TL;DR: For certain types of programs, you can take advantage of idiosyncrasies in the Python interpreter and the host operating system to create real shared memory between processes and get some pretty good parallelization.

Premature optimization is the root of all evil.

As a developer, you've probably heard this before, and what it means basically is that you shouldn't waste time optimizing code unless it's already doing what you want it to do. We also live in an era of seemingly unlimited resources with AWS/Google Compute, and often the easiest way to get higher throughput in your programs or service is just to pay for more instances. But sometimes it's fun to see what sort of performance we can get on a simple laptop (and save some cash at the same time).

So anyway ... I've been working on this thing, and it took too damn long to run, and I needed to run it lots and lots of times ... so, it was time to optimize. Basic optimization has two main steps:

1) Profile, to find out where your program is slow.
2) Speed up the parts of your program that run the most.

Seems pretty obvious, but there are also a lot of different reasons programs can be slow. Are you I/O bound, meaning most of the time is spent waiting for reads/writes to and from your hard disk? Are you network bound, with most of the time waiting for network responses? Are you memory bound, meaning your program's performance is dependent on how much data you can fit in RAM? Are you CPU bound? That last one is kinda the best, since the CPU is the fastest part of your computer (not counting GPU and tasks specifically suited for GPU programming), meaning usually the CPU is underused because you can't shove data through it fast enough.
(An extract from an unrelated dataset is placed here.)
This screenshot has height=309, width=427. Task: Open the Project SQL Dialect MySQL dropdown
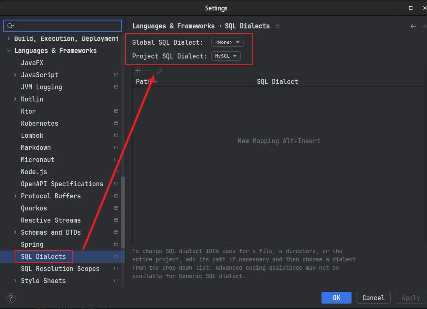click(226, 56)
Let's talk about a simple type of program that is very common. It has a big chunk of data to process sequentially, and it spits out a result. Can you fit it all in RAM? Great. Do that, and you've just drastically improved the performance of your program. But modern CPUs have multiple cores, so technically if you could run multiple processes with the same memory, you could get better performance.

But ... Python. Python is not designed for performance. If you really want a performant program with shared memory, you should probably be coding it in C++. But I enjoy the ease and speed of development with Python, and wanted to see what sort of performance I could get out of it before rewriting in C++, so I started digging. First, there's a problem with Python parallelization called the Global Interpreter Lock, or GIL, meaning if you make a program multithreaded, only one thread is actually running at the same time (due to the GIL), so it won't take advantage of multiple CPUs/cores. The solution is the multiprocessing module, which gets around the GIL program by using full-fledged processes, each with their own instance of the interpreter, rather than threads (so you have the memory overhead of an interpreter instance for each process, but the advantage that they can run simultaneously). It's quite simple to use, but this is only really useful to us if we can create shared memory for our big data blob, and have each process read that same chunk of shared memory.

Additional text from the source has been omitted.